— Begin Text extract —

Let Me S-P-E-L-L It Out

I have a nine-year-old son. He is everything to me. He is a great kid. A Cub Scout, goes to church, received Student of Month last year in the second grade, makes good grades, thinks of others, and is a very easy kid to raise. I consider that the “nature” part…I didn’t teach him to be good, he just came into the world that way. Alas…he is still a growing boy and adolescence is coming.

 


The Back Story

April 2014

Earlier in the year on the way to a Cub Scout camp out (yes, I camp), my son asked me to tell him about “S–E–X” spelled out. He told me also not to hold back, but talk to him “like I am a college student.” This last statement is attributed to my work in higher education…I think or hope? I ignored the college student part and talked to him like the eight-year-old he was at the time and talked about the mating habits of whales. You can laugh…no one is ever ready for this conversation as a parent. NO ONE.

Ironic Foreshadowing

7:30 a.m. November 19th, 2014

Today my kiddo had an orthodontist appointment at 7:30 a.m. As this doctor was trying to make nine-year-old chatter with my son around his sports/interests, my son ignored all of those questions and asked several directly related to the appointment and his teeth. And the comment from the professional was around the fact that this kid likes to know the facts and get to the point. If only I knew how pertinent the conversation would be later that evening.

Day is Done…Almost

7:45 p.m., November 19th, 2014

Tonight, November 19th, 2014, changed everything for me, for him, for what is to come, and it entirely changed this article that I was writing for Connections. As he was getting ready for bed, I found some very inappropriate things on his iPad around “S–E–X.” He will not see this article for a very, very long time (translate NEVER) but tonight, as I said before, everything changed for me. My sweet baby is an inquisitive boy who will hit puberty soon and he has questions about sex. In processing the information he was privy to, he told me that he just wanted to understand what the term S-E-X meant. Additionally, he said he asked me again last week to explain S-E-X and I kind of blew it off…my fault. He will not see a piece of technology for a month…his fault. My fault…I thought pornography was blocked on the iPad.

— End Text extract —
— Begin Excerpted data —

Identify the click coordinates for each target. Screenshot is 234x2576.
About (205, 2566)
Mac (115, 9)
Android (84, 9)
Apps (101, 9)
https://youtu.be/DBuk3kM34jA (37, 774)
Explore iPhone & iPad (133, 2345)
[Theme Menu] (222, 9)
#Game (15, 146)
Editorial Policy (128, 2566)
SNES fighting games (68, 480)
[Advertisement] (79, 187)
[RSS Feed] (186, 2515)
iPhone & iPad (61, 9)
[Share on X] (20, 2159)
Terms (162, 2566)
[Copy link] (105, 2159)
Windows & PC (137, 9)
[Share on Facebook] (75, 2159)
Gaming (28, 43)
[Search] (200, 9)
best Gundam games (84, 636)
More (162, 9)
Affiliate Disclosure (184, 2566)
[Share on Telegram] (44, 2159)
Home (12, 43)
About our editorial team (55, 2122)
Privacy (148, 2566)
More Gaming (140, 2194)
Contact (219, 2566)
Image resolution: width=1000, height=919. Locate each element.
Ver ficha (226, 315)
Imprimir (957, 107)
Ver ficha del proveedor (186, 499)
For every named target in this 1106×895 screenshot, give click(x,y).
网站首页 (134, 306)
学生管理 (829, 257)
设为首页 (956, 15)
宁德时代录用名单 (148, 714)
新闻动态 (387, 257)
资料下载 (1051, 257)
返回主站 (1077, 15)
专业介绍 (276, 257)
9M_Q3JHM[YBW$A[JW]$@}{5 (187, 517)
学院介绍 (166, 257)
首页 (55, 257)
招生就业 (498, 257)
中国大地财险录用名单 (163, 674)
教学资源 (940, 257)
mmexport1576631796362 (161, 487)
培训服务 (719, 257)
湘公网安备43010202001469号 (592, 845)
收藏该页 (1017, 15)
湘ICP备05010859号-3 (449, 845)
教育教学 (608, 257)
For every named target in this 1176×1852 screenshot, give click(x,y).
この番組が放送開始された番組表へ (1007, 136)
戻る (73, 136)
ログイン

— End Excerpted data —

§ Challenge A
Decide whether each statement agrees with the parenting essay, answering yes or no and quoting the words of the essay that decide it: (i) The son first asked about "S–E–X" on the way to a Cub Scout camp out. (ii) The parent answered that first question the way the son requested, as if speaking to a college student. (iii) The son will go without technology for a month.
§ Challenge B
Pick up the parenting essay right after its last sentence and continue it in the same voice.
The records are not needed for any of this work.

§ Task result A
(i) Yes: "Earlier in the year on the way to a Cub Scout camp out (yes, I camp), my son asked me to tell him about “S–E–X” spelled out."
(ii) No: "I ignored the college student part and talked to him like the eight-year-old he was at the time and talked about the mating habits of whales."
(iii) Yes: "He will not see a piece of technology for a month…his fault."

§ Task result B
My whole struggle is what he saw had nothing to do with what I believe healthy people want out of relationships, or what I believe sex should be between a couple. It’s really hard to now tell him the definition based on the pornographic information presented by the internet for anyone to see.

As a speaker, I know having a child and getting older has affected me. I look out into audiences and I speak from a place of what I wish I had heard when I was in college, and I speak from a place that I hope my son will hear when he enters his college. I am not a Pollyanna but I believe people make a lot of stupid, intentional decisions that make their life worse and then question why life is “so hard?”

So this article comes from a place of a struggling mom, a woman who is blessed with many healthy relationships in her life, whose sorority experience transformed her, who has a son that wants to know about S-E-X long before I want him to know, who will use far less research articles than others in this publication, and maybe a woman who just needs to blow some steam.

11:47 a.m., November 20th, 2014

Off to the bookstore to get an age appropriate book on sex.

 

MY THOUGHTS ON S-E-X, F-R-A-T-E-R-N-I-T-I-E-S, AND S-O-R-O-R-I-T-I-E-S

When I am asked something I don’t know the answer to, I find myself responding by going to the internet. It’s no surprise my kid told me he went to the internet and typed in “S-E-X” when I didn’t give him a real answer. So, I looked on the internet tonight of their definition on this topic and I will tell you it simply isn’t true. The pictures, the information, the crap that is out there doesn’t display a healthy relationship or patterns I would want my son, myself, or you to emulate. It’s not my version of sex. And let me date myself, when I was growing up there was no internet so the most scandalous thing I had access to was a Judy Bloom book or watching Madonna’s video “Like a Virgin” on MTV (check it out), but that was sixth grade.

A slight T-R-A-N-S-I-T-I-O-N… When you Google “Greek Life,” there are so many positive sites from national, international, and local chapters and universities who echo and display positive pictures and messaging around this experience. But, when you keep looking there is a lot of crap that comes up, such as stuff about boys in basements learning to become “men,” or alcohol being thrown on you at fraternity parties, or half-dressed women giving their bodies away.

So, it makes me question where do you get your information to learn what is acceptable or not acceptable behavior as fraternity men and sorority women?

You don’t learn about sex or what it means to be a true sorority woman or fraternity man by watching abnormal information on the internet. But that is our go-to… that is how we access information. So, when someone interested in joining a sorority/fraternity goes to the internet, what should they believe? The nice websites which depict values of scholarship, leadership, service, sisterhood, and brotherhood? Or the sites that depict us as people who smoke pot, do lines of coke, harm each other, drink too much, have casual sex with multiple partners, and a place where we have no regard for each other? I am not sure some days which version is winning.

MARRIAGE AND INITIATION…OH SO SIMILAR

The wedding ceremony and sorority/fraternity initiation has some similarities.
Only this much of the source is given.